A spouse seeking support or continued support is not required to deplete their assets to qualify for support or to relieve the other spouse of the obligation of support. However, in recent case law, the contrary assertion has been held not true – while the receiving spouse may not be required to exhaust their assets to support themselves, the paying spouse may be required to expend assets (as opposed to earnings or income) to pay spousal support.

Application of the Basics to Retirement of the Paying Spouse

When the basic statutory and case law regarding modification of spousal support has been applied by trial courts to situations where the paying spouse has retired, the result has been substantial obstacles to relief for the retiring spouse. Trial courts have held that the paying spouse has voluntarily retired and therefore refused to even consider whether changes in incomes warranted a change in spousal support. Of courts that have considered modification due to retirement, some have refused to reduce the paying spouse’s obligation, holding that the paying spouse can pay from “other sources.” In other words, the court refused to lower or terminate the support obligation because the payor spouse could make payments from assets rather than from income.

The 2018 Amendment to Va. Code § 20-109

Effective July 1, 2018, Virginia Code section 20-109 provides that “the payor spouse’s attainment of full retirement age shall be considered a material change in circumstances.” The statute defines full retirement age as the age at which the payor spouse is eligible to receive full retirement benefits under the Social Security Act, which differs based on the year in which the payor spouse was born.
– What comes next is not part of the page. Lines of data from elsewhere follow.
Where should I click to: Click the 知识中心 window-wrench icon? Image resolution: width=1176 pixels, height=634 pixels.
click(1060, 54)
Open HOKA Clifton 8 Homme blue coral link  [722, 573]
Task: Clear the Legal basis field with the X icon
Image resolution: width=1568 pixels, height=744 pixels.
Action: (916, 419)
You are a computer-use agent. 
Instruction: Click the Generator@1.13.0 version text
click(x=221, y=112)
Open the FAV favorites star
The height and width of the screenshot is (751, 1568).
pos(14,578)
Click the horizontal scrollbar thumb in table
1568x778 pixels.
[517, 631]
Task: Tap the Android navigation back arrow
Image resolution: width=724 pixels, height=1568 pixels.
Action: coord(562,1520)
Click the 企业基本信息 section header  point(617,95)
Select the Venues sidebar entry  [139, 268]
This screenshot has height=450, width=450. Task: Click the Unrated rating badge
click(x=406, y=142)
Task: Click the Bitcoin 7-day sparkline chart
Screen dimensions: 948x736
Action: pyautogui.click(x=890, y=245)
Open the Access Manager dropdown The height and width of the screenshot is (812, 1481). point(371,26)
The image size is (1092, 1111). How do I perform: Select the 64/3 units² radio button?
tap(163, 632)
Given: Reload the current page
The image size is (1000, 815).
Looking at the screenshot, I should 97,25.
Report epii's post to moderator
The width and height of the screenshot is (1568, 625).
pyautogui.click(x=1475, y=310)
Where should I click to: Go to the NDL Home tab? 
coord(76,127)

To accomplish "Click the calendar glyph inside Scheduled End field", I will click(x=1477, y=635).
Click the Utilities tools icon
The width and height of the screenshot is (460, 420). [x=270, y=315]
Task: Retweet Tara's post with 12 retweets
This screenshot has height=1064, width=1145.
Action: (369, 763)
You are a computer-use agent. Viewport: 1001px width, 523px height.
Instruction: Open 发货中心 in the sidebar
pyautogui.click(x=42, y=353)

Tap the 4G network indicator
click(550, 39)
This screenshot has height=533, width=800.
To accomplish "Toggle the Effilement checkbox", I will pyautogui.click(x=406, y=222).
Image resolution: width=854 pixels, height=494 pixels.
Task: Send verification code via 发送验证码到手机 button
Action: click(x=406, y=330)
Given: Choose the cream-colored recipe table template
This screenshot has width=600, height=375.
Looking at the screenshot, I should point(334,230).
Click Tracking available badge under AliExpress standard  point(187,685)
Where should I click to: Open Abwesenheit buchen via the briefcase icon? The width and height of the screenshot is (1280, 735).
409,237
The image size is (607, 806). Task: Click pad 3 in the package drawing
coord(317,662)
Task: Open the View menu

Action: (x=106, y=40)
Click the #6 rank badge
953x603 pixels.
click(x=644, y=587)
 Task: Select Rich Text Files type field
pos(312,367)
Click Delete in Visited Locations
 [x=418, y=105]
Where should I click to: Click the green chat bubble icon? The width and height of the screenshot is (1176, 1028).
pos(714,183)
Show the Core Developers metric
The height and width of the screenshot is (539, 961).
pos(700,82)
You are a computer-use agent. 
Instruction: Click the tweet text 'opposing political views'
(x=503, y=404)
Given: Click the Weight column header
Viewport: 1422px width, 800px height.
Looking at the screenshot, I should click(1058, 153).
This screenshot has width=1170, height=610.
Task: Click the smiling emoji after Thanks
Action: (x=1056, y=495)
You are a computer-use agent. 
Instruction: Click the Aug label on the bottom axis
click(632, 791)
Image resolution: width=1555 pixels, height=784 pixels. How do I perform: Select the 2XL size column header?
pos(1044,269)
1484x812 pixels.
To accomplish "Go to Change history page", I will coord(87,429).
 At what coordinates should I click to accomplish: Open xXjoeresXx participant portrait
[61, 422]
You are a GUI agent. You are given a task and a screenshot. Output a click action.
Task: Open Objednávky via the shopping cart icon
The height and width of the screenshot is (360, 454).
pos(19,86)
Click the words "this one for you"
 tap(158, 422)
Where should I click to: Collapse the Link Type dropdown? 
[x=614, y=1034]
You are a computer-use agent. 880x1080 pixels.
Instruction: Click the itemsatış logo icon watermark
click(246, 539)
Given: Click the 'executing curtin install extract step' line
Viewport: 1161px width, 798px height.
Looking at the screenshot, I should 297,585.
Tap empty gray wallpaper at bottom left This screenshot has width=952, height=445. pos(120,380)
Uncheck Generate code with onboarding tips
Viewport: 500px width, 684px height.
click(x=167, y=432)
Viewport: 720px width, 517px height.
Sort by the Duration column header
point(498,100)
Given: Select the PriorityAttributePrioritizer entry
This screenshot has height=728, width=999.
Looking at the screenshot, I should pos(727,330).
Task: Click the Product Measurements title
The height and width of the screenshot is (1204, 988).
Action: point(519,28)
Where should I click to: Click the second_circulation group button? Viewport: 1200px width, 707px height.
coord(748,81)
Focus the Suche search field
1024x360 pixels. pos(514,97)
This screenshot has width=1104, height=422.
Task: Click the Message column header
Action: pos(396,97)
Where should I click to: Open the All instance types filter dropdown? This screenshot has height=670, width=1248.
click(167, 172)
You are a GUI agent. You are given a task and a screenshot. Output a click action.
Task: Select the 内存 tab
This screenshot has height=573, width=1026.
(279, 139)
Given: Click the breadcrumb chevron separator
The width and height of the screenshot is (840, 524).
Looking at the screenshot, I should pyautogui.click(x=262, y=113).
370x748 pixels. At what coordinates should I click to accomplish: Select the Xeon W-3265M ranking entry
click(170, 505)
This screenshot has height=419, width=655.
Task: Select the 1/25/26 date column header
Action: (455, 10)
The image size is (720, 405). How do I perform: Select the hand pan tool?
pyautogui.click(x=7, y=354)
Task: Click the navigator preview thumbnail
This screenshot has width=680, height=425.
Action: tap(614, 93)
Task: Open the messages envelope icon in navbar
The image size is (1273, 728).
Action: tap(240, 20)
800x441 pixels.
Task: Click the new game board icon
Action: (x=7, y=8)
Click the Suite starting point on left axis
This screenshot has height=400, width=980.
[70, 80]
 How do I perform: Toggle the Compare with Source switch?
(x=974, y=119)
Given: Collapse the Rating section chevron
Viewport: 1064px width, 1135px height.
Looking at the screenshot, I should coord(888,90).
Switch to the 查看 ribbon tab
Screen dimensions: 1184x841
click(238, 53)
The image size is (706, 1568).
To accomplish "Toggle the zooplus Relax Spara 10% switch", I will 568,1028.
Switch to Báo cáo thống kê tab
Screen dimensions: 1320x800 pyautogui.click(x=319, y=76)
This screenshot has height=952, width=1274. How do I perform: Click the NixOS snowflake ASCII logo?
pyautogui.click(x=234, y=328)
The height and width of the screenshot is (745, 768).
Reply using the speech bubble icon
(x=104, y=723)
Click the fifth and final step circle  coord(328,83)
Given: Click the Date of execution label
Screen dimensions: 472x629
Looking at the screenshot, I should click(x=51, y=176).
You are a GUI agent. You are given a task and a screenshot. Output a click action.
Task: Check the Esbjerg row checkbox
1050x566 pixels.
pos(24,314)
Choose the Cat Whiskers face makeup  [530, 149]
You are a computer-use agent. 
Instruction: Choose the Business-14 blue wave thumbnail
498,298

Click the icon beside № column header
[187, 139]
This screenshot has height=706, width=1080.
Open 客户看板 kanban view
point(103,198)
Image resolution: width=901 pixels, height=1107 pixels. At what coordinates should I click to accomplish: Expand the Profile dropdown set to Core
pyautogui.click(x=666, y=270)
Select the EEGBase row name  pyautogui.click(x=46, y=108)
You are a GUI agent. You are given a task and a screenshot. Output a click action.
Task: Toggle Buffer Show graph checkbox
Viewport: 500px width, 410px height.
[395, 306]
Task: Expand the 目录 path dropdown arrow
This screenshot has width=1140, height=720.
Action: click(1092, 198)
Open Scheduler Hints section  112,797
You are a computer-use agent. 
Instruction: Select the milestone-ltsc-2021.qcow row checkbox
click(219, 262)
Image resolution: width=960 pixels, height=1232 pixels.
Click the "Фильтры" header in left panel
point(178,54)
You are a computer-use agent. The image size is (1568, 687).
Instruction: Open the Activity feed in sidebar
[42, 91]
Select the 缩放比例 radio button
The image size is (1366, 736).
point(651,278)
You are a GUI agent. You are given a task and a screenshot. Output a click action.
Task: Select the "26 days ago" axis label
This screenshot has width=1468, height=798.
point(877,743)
The 2018 Amendment also adds new Subsection F which sets forth six factors that the court must consider (in addition to the “normal” factors set forth in Va. Code § 20-107.1) when considering a request for modification of spousal support based on retirement of the payor spouse.

The required considerations are:

  1. Whether retirement was contemplated by the court and specifically considered by the court when the spousal support was awarded;
  2. Whether the retirement is mandatory or voluntary, and the terms and conditions related to such retirement;
  3. Whether the retirement would result in a change in the income of ether the payor or the payee spouse;
  4. The age and health of the parties;
  5. The duration and amount of spousal support already paid; and,
  6. The assets or property interest of each of the parties during the period from the date of the support order and up to the date of the hearing on modification or termination.

The Effect of the Amendment

Only with time will we learn how courts will apply the amendment to spousal support cases.  As with many statutory amendments, there are more questions than answers from the amendment itself.  What is clear is that only retirement at full retirement age is deemed to be a material change in circumstances. What about mandatory retirement prior to full retirement age?  Is that a material change in circumstances?

The court is required to consider whether the retirement, even at full retirement age, is mandatory or voluntary? Can court still refuse to modify spousal support because the reduction of the income of the payor spouse at full retirement age is a voluntary reduction?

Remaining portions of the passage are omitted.